[BACKEND] Pipeliner refactoring (#2565)

Refactor the pipeliner pass in order to make it more generic. The main change is that the pipeliner is now broken into 2 pieces one calculating a modulo schedule and create async ops based on the IR and an expander that will generate the pipelined IR based on the modulo schedule. The advantage of separating the two pieces is that it will allow us to create different schedule without having to change the expander and it will allow for more complex schedules. For now the schedule generated for matmul case matches rougly the schedule picked by the previous pipeliner in order to avoid changes. This also creates a different sequence of insert/extract slice for the alloc. We should probably change shared alloc to use memory semantic.

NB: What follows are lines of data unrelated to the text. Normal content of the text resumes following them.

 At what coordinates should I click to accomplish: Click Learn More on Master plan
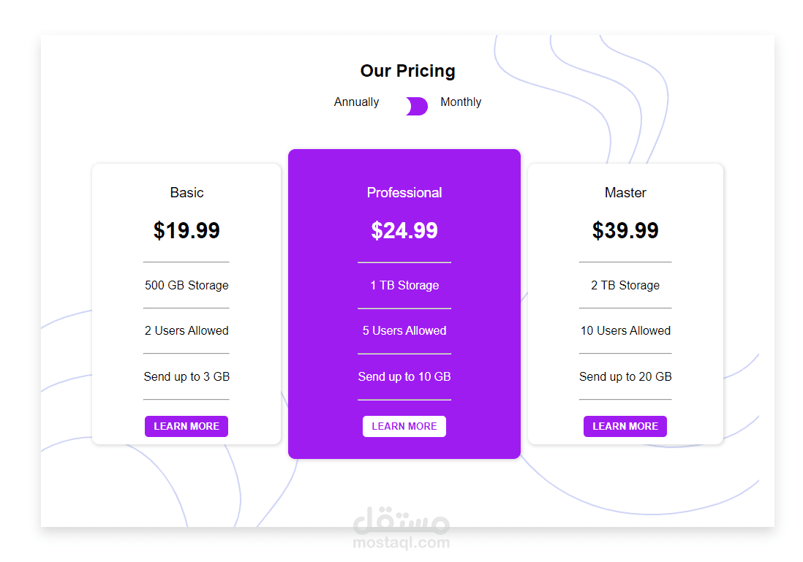pyautogui.click(x=625, y=426)
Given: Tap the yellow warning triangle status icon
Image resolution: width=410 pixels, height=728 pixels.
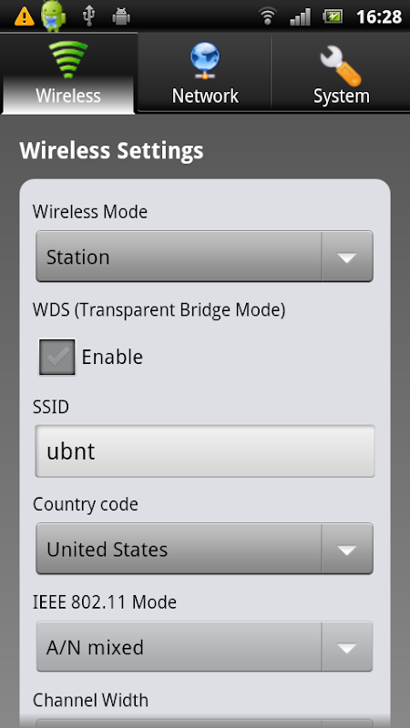Looking at the screenshot, I should point(25,17).
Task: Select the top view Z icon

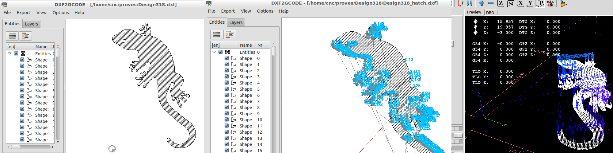Action: click(501, 3)
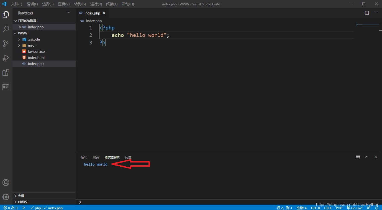The height and width of the screenshot is (210, 382).
Task: Maximize the bottom panel with up chevron
Action: click(367, 157)
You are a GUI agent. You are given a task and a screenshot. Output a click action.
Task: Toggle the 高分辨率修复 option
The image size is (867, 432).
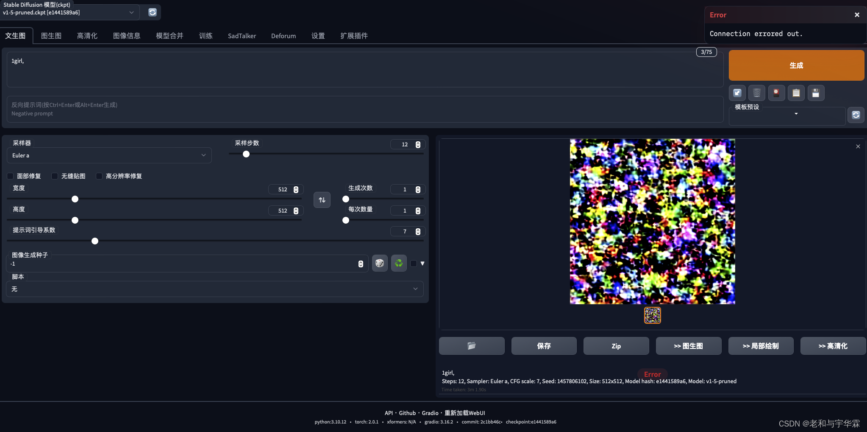99,176
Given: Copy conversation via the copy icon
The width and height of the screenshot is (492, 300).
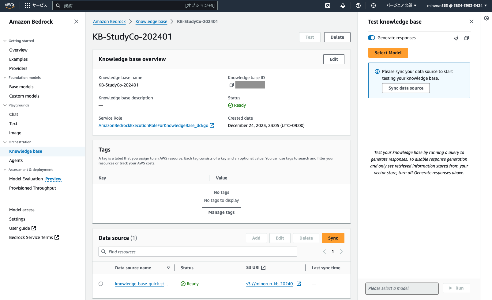Looking at the screenshot, I should (x=467, y=38).
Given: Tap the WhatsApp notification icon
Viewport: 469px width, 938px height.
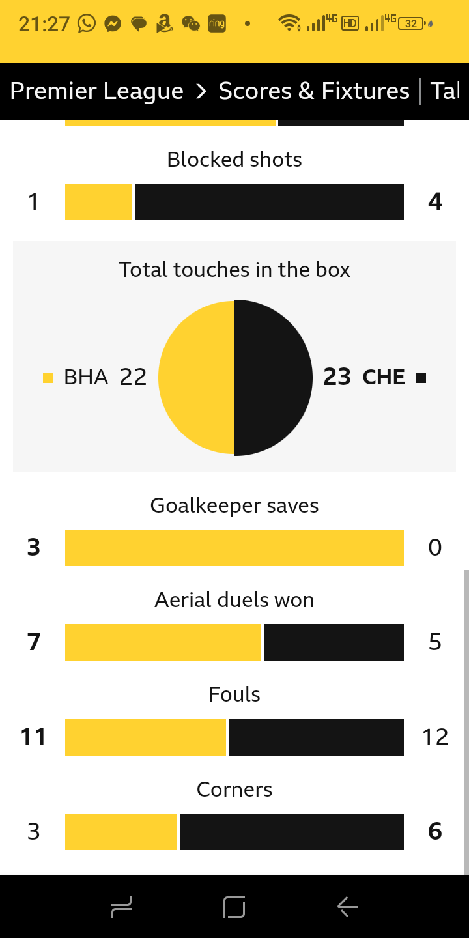Looking at the screenshot, I should 86,24.
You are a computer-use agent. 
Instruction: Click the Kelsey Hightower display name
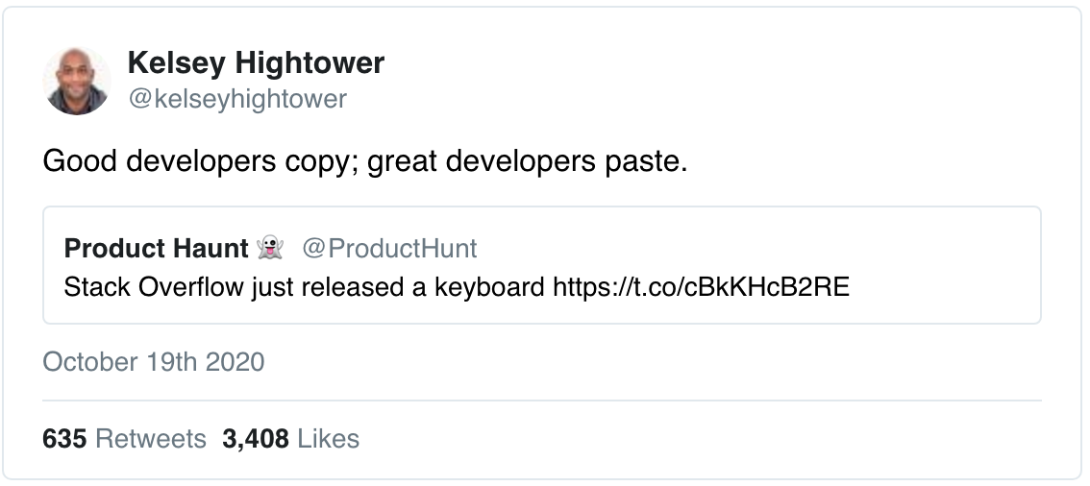point(256,63)

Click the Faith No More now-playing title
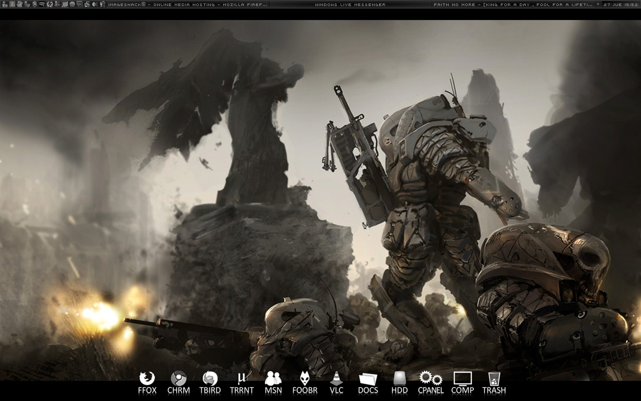513,5
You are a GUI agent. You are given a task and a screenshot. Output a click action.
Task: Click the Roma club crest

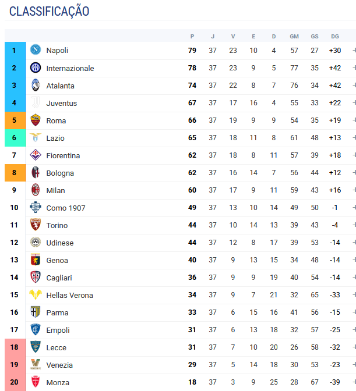pyautogui.click(x=36, y=120)
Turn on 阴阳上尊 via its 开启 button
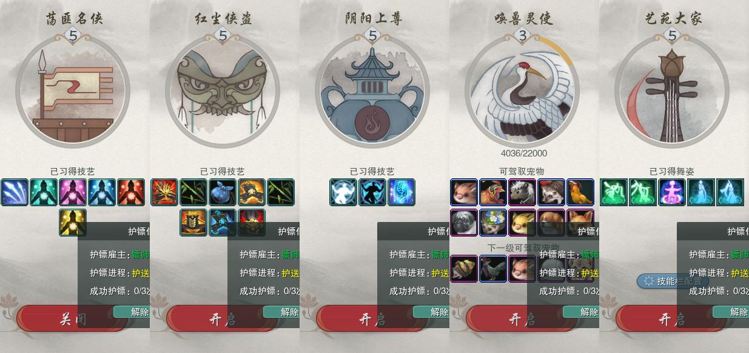 pyautogui.click(x=372, y=319)
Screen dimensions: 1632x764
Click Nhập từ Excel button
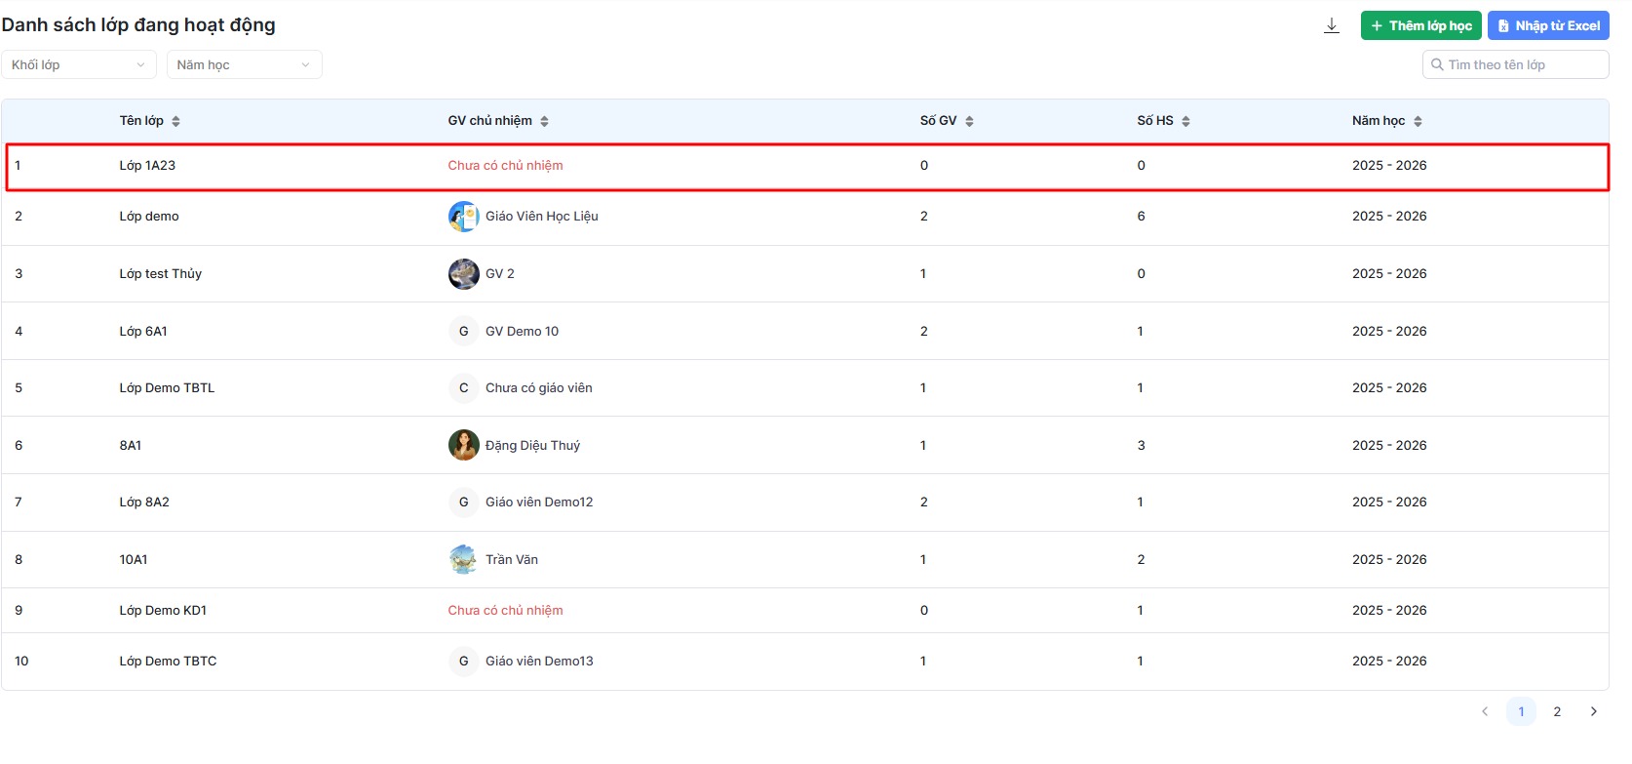pos(1547,26)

2026-04-05 03:01:17 -04:00 · 2023-11-02 09:56:39 -07:00
parent 218492cd65
commit ca8f110617
14 changed files with 1901 additions and 2061 deletions
--- a/python/test/unit/hopper/test_gemm.py
+++ b/python/test/unit/hopper/test_gemm.py
@@ -339,6 +339,9 @@ def test_gemm(BLOCK_M, BLOCK_N, BLOCK_K, NUM_WARPS, NUM_CTAS, M, N, K, TRANS_A,
        '16-32-64-8-2-256-256-256-True',
    ]:
        pytest.skip('Known legacy issue, ldmatrix can only support x4')
+    enable_tma = os.environ.get('ENABLE_TMA', 'not found').lower()
+    if NUM_CTAS > 1 and enable_tma in ["on", "true", "1"]:
+        pytest.skip('multi-CTA with TMA not supported in MaterializeLoadStore')

    M = BLOCK_M if M is None else M
    N = BLOCK_N if N is None else N